The JIT was not allowed entry through the main gate of the Pathankot airbase but was asked to go through a narrow passage out of a breach in the ground. The total time spent by the JIT in the airbase was only 55 minutes.

The team was denied opportunity to collect evidence from the site of the attack.

The JIT found that no major damage had been done to the airbase. The perimeter lights were said to be non-functional on the day of the attack.

India had advance information on the likely attack and the entire area had been sealed three days ahead of the raid. It was not clear why the electric fence around the airbase had not deterred the terrorists. India “ridiculously” claimed that the electric fence did not have power supply at that time due to technical problems, the report says.

Other flaws in the Indian case included India’s claim that the terrorists had scaled the high walls of the airbase with a single rope without a hook.

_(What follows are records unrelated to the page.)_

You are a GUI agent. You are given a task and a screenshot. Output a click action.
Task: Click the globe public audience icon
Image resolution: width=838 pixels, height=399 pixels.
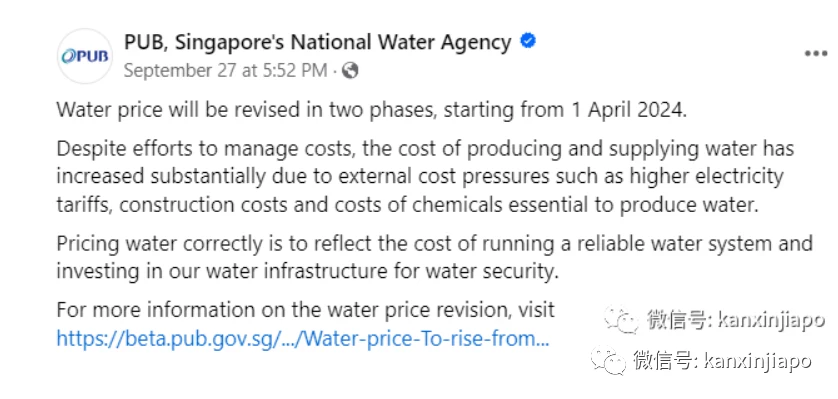point(350,70)
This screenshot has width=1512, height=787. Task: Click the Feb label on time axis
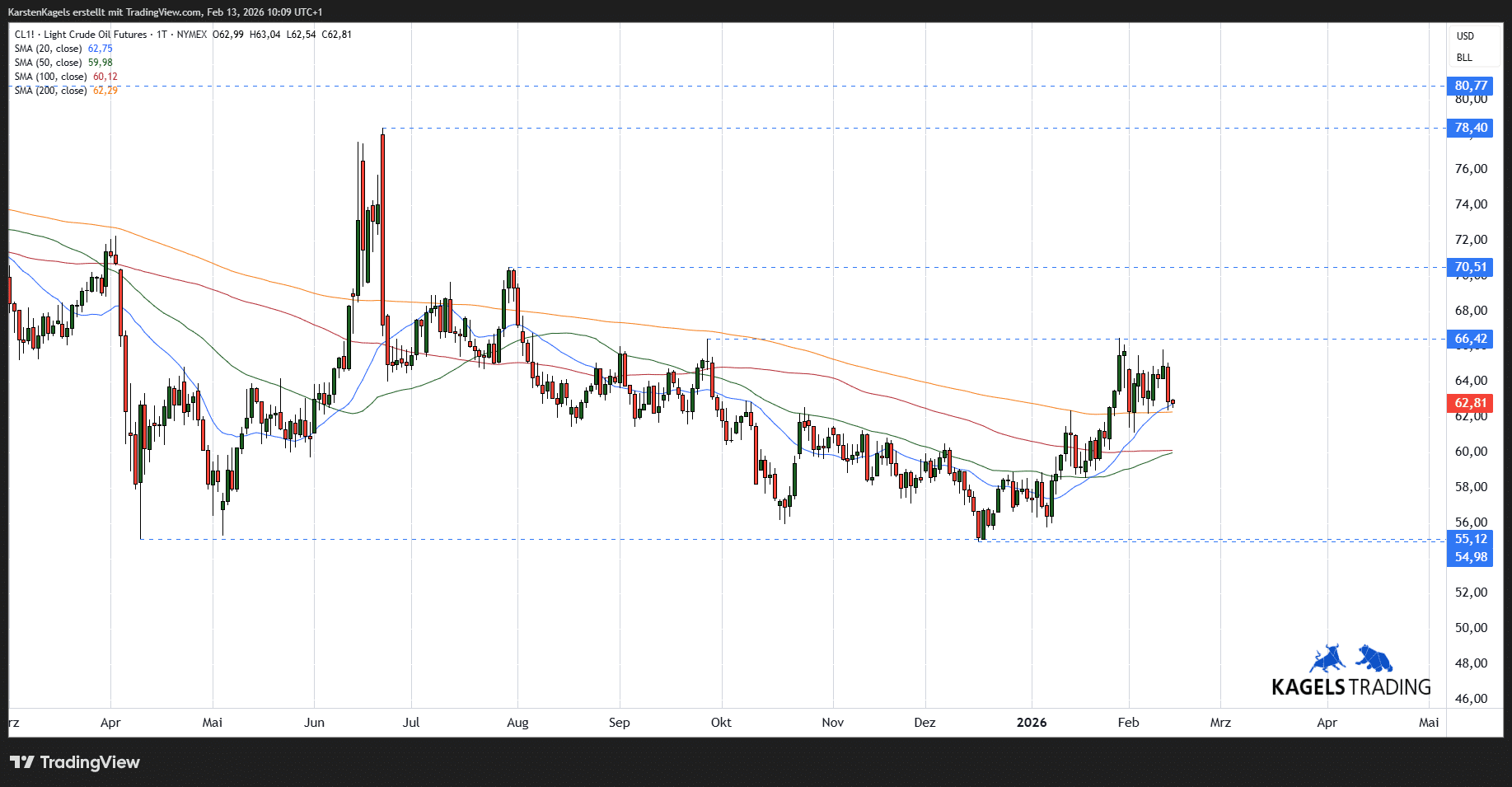pyautogui.click(x=1128, y=723)
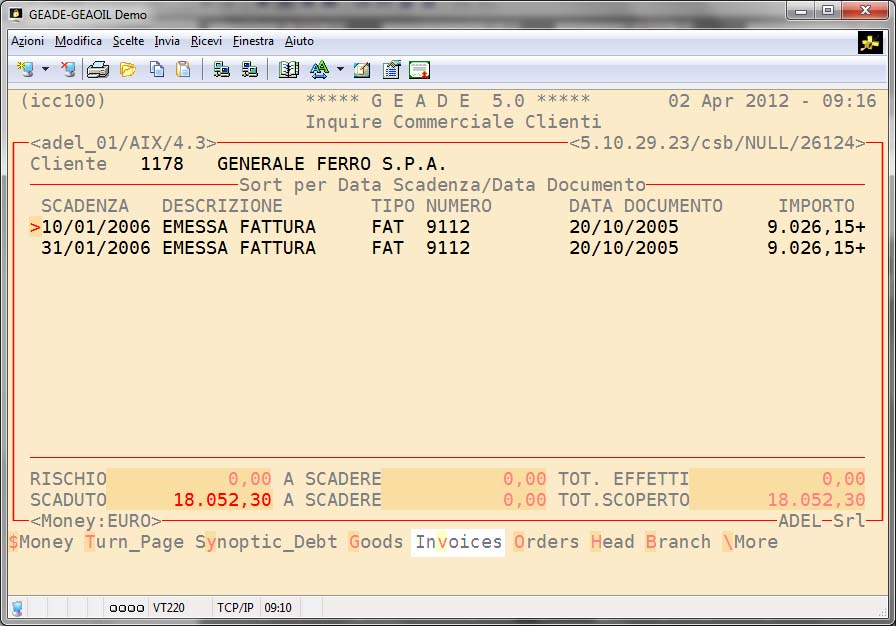Click the connection icon in status bar
896x626 pixels.
(x=18, y=607)
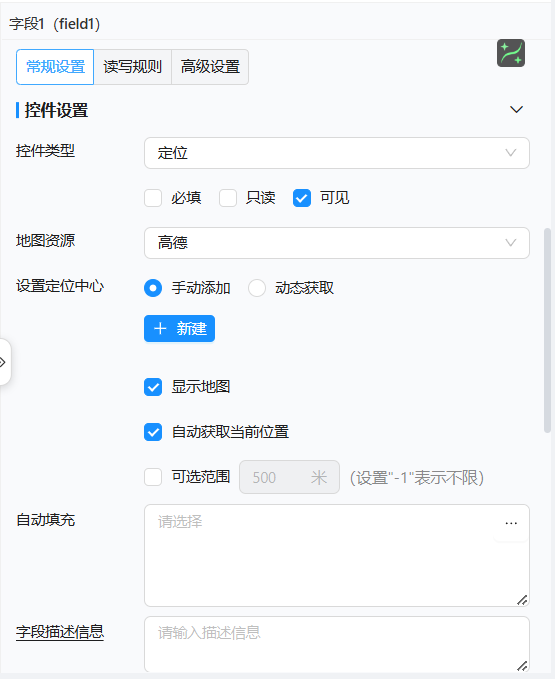Collapse the 控件设置 section chevron
555x679 pixels.
tap(516, 110)
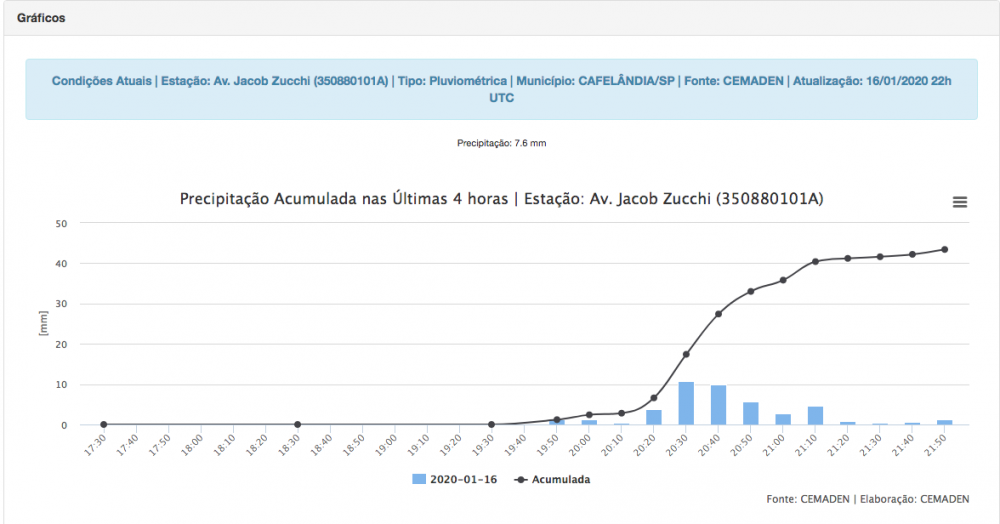Click the blue bar at 21:00

point(783,419)

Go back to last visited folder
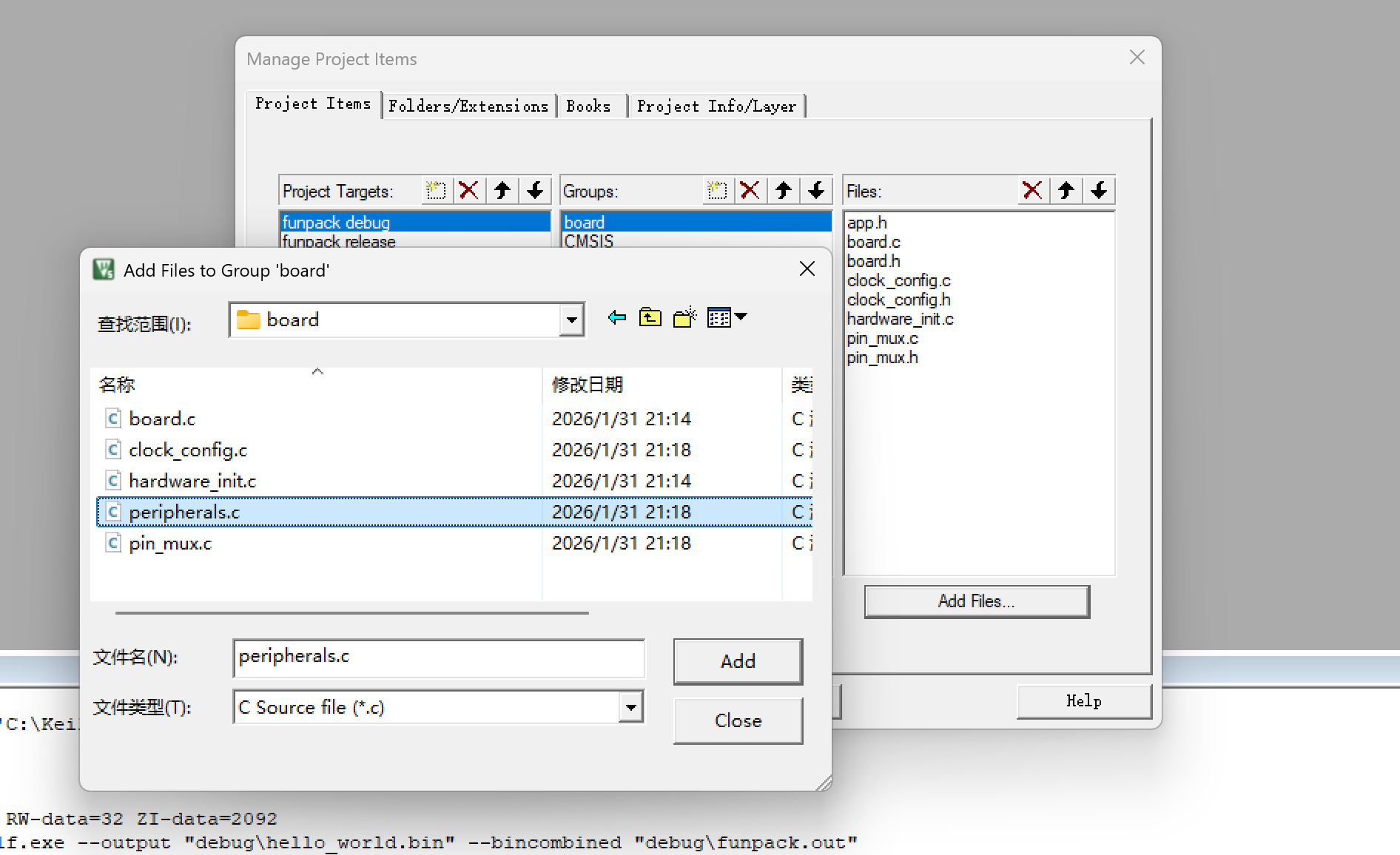616,318
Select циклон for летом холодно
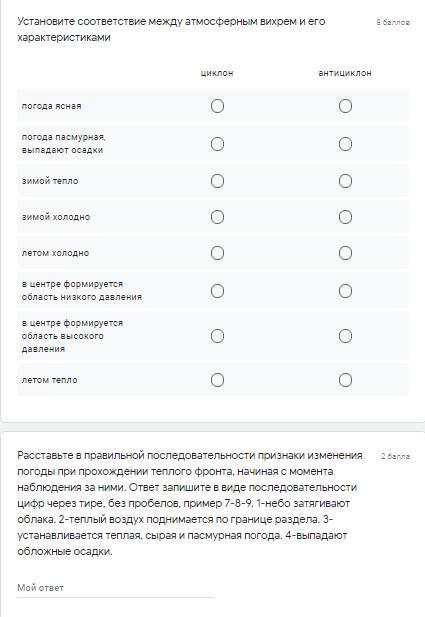Screen dimensions: 425x617 pos(217,253)
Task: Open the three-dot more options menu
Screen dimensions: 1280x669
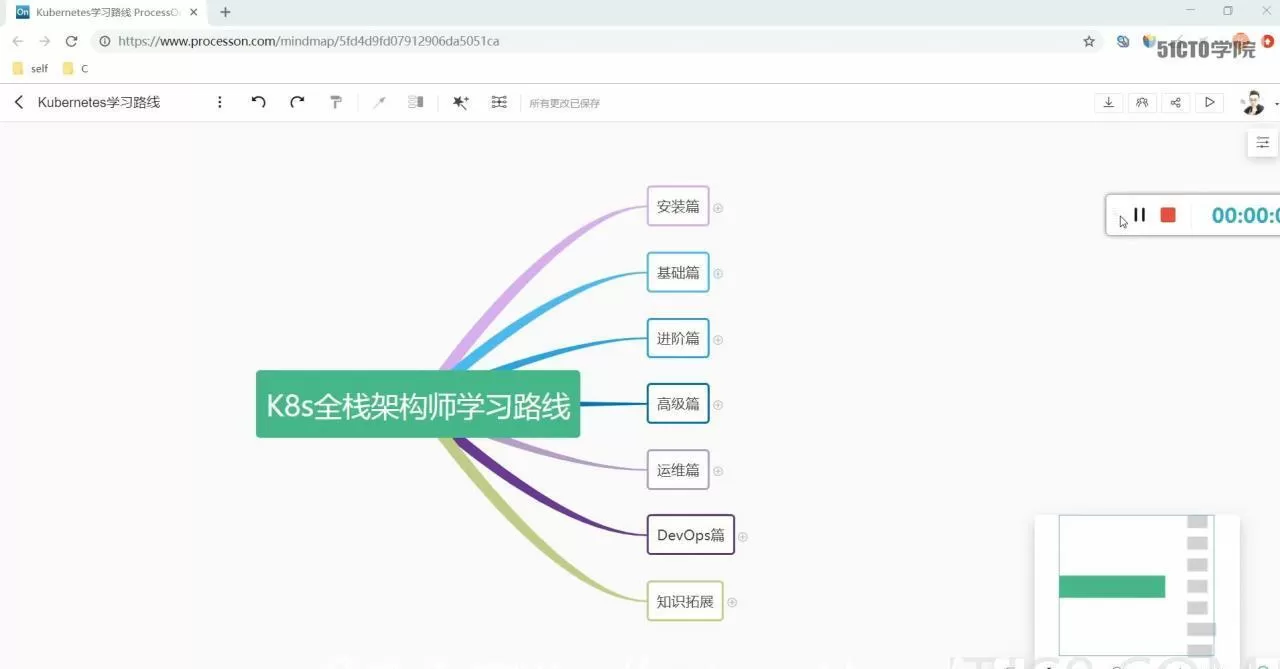Action: tap(220, 102)
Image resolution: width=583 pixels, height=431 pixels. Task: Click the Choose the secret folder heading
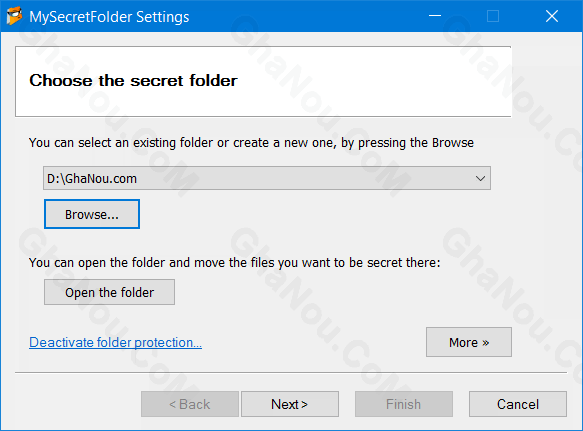click(x=133, y=81)
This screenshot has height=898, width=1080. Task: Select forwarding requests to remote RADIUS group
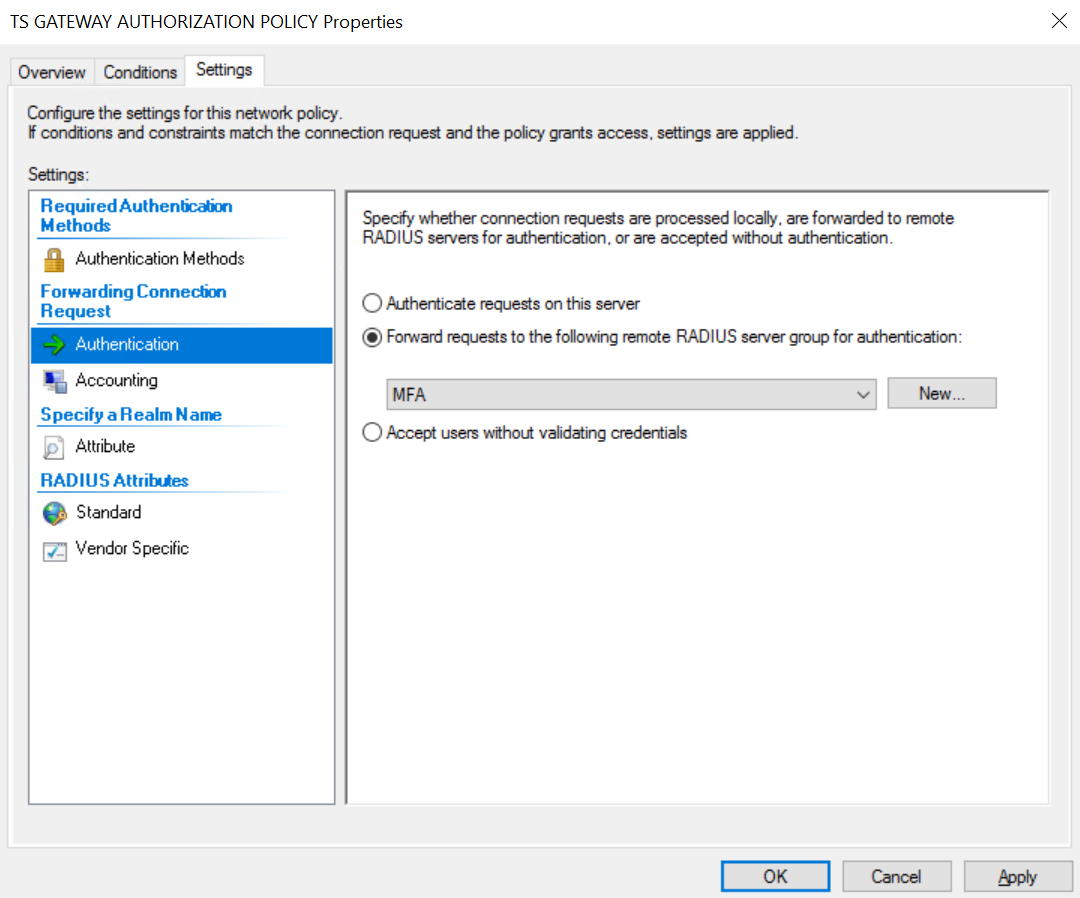tap(371, 337)
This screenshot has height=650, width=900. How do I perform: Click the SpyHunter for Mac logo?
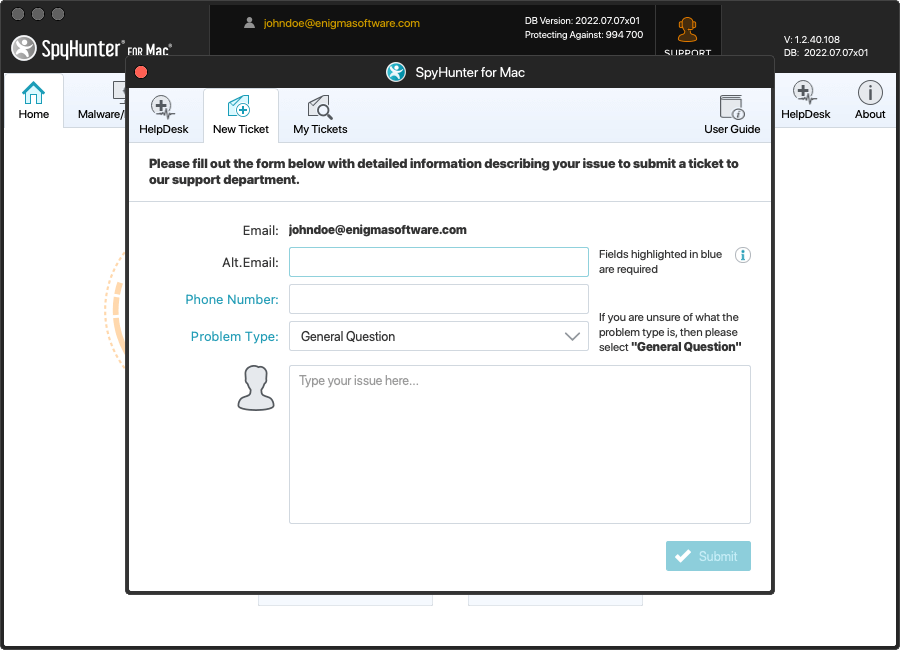coord(90,48)
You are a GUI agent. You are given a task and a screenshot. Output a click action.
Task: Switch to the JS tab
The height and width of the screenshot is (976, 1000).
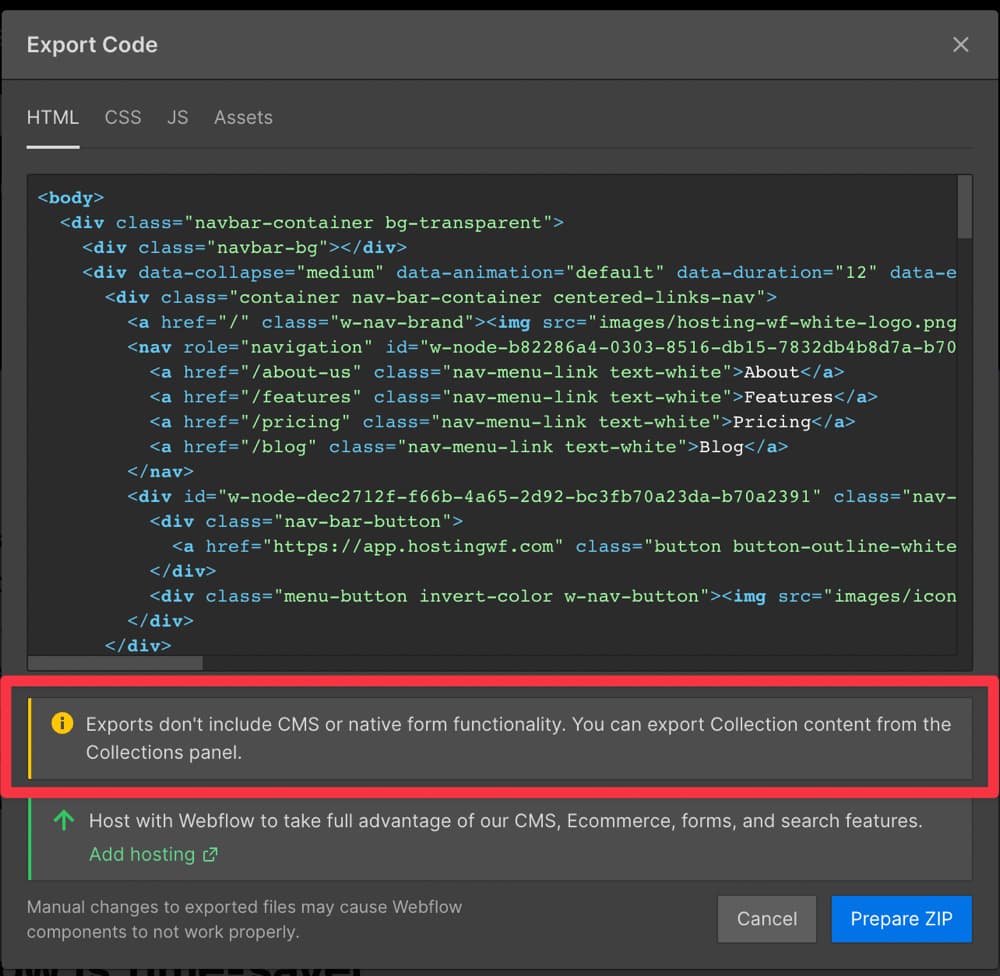tap(178, 117)

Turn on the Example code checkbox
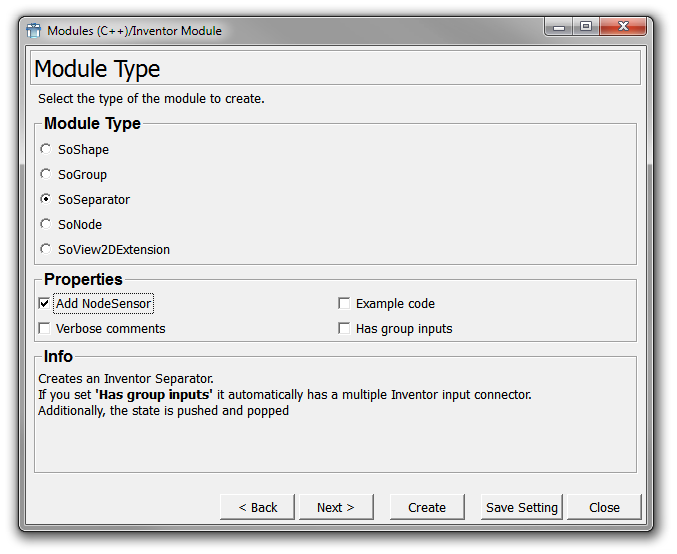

The perimeter lamps had been turned off despite a warning about the attack. The alleged involvement of Pakistani non-state actors was found to be unconvincing. The Indian story was thus a “badly knitted staged drama” and “another false flag operation” fully facilitated by the Indian army to put the blame on Pakistan, the report says.

The JIT further claimed that it was not provided with the recordings of the telephone conversations of the Superintendent of Police Salwinder Singh and his wife. Copies of FIRs too were denied to them.

Abdul Basit, Pakistan’s envoy to India, speaking on April 7 at the Foreign Correspondents Club of South Asia in New Delhi, made comments embarrassing to Prime Minister Narendra Modi.

Basit first announced the ‘suspension’ of talks between the two foreign secretaries and the dismissal of a reciprocal visit to Pakistan by an Indian JIT.

He referred to the arrest of Indian secret service agent Kulbhushan Jadhav who had allegedly embarked on a destabilizing mission in Baluchistan.

He defended China’s veto to an Indian application to the UN Security Council Sanctions Committee to designate Jaish-e-Mohammed chief, Maulana Masood Azhar, as terrorist.

He said the Kashmir dispute was the core issue between India and Pakistan which needs resolution ahead of all other problems. India should move away from grandstanding on terrorism and revive the four-point formula for addressing the dispute.

India’s former prime minister Manmohan Singh and Pakistan’s former president Pervez Musharraf were active in back channel diplomacy and even arrived at the four-point formula for resolution of the Kashmir tangle. However, they had to leave their respective offices before accomplishing it.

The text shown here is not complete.